> [OBJECTIVES]:
1/ Decide whether each statement below agrees with the movie blog. For each, answer yes or no and quote the words from the movie blog that settle it. (a) The writer came up with several remakes that are better than their originals. (b) The writer got through only one of Star Wars Episodes I–III. (c) Isak Dinesen wrote the story behind Babette's Feast.
2/ Identify every line in the entries below that contains the word "arrow", and copy each of those lines.

> [SELECTION]:
----

Monday, January 18, 2010

Messing with success


I promised a list of remakes better than their originals (movies), but I confess I'm stumped: I can't think of a single one. If any of my loyal readers (or anyone at all) can, do tell.

Instead I'll offer a list of the worst remakes or sequels I can think of off the top of my head:

The Pink Panther (Steve Martin)

In one of those rare moments when I actually intended to watch TV, it was the only thing on. Oh god--it was even worse than I feared. I like Steve Martin, but come on--Peter Sellers in the original was one of the greatest comedic phenomenons ever captured on film. The new version is campy and clumsy and self-conscious and dull.

Star Wars, Episodes I-III

Here's a rare case of a movie not being campy enough. I barely made it through one of the three. The "force" comes from mitochondria in the blood?! Anakin went over to the dark side just because he was afraid his girlfriend might someday die?! Please, put away all the CGI and sanctimony and send me back to spaceships with strings attached and Harrison Ford smirking at everything.

The Lord of the Rings

The first installment almost belongs on my other list: nothing could eclipse the books, but Peter Jackson did more with Fellowship than I would have thought possible. Ian McKellan as Gandalf was almost too good to be true, and the opening sequence with poetry and the glowing ring gave me chills. And Gollum! But things foundered in Towers and Return: far too many battles, everyone racing around and shouting, New Age music, and Sam wimpering "Frodo!" until I wanted to slap him.

Not much of a list, but it's all I can think of for now...

Sunday, January 10, 2010

Can a movie ever be better than the book?

People sometimes get frustrated with me for seeming always to prefer books to movies. But there are exceptions, and I thought it might be fun, maybe instructive, to list as many as I could think of. Here goes:

The Bridges of Madison County
this was on TV the other night, and thus my mind. One of the worst books I've ever read turned into a decent movie--quite a feat. Not a great movie, but worth seeing just for Meryl Streep's virtuosic accent (not just Italian, but Italian diluted by half a lifetime in Iowa).

Babette's Feast
Isak Dinesen, who wrote the story, was a master of minimalism, apparently blessed with the rare gift of more plotlines than she had time or patience to develop fully. Thus a fine but extremely short, almost "sketchy" story becomes something approximating a full novel in cinematic form. One of the tip-top movies I've ever seen.

Looking for Richard
Not really a true adaptation, this is a film about a film about Shakespeare's Richard the Second. But Pacino does more with snippets of the story than anyone else I've seen, including Ian McKellan, does with the whole thing.

----

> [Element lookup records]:
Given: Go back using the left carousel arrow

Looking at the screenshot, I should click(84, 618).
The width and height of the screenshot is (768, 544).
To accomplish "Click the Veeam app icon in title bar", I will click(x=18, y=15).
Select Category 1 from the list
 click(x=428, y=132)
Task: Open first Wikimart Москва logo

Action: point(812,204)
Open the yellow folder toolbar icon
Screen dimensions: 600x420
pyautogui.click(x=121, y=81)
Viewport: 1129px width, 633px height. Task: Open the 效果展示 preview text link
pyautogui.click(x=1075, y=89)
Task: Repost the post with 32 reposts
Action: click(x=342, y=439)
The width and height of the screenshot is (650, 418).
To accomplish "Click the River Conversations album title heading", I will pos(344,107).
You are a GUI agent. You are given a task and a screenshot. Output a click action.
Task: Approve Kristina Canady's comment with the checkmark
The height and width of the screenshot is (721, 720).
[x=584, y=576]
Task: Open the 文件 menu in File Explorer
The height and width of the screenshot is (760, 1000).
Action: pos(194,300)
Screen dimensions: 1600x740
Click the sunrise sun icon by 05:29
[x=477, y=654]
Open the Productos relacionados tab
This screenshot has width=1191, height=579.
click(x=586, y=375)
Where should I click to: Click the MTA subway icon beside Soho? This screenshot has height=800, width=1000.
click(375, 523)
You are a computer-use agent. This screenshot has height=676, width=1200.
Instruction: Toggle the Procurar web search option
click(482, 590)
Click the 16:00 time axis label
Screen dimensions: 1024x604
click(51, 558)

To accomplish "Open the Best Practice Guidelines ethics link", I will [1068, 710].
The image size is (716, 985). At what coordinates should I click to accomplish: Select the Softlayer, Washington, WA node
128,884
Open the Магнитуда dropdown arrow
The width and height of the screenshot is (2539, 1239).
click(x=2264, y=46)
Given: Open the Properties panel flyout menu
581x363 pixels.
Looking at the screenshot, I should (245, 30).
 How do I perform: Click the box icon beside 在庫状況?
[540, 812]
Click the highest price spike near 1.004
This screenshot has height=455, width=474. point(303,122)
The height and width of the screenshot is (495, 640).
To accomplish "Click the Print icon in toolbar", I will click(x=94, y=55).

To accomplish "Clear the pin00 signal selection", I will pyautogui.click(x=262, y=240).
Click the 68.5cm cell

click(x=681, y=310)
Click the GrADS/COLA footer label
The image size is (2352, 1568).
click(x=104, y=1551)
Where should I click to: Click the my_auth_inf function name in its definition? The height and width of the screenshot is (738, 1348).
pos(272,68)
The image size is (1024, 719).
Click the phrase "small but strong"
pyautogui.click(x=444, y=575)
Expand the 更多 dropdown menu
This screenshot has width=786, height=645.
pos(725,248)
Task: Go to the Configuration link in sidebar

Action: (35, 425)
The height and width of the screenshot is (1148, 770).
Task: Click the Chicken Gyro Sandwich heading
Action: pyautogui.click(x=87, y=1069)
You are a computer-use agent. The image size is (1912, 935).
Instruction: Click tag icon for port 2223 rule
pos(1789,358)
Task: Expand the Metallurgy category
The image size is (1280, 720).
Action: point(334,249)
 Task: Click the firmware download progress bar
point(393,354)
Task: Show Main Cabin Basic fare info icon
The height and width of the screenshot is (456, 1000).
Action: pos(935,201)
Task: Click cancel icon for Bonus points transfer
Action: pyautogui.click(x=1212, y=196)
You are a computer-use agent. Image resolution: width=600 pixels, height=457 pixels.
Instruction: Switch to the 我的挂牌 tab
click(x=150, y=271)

----

> [ANSWERS BELOW]:
1/
(a) No: "I can't think of a single one."
(b) Yes: "I barely made it through one of the three."
(c) Yes: "Isak Dinesen, who wrote the story, was a master of minimalism"

2/
Given: Go back using the left carousel arrow
Open the Магнитуда dropdown arrow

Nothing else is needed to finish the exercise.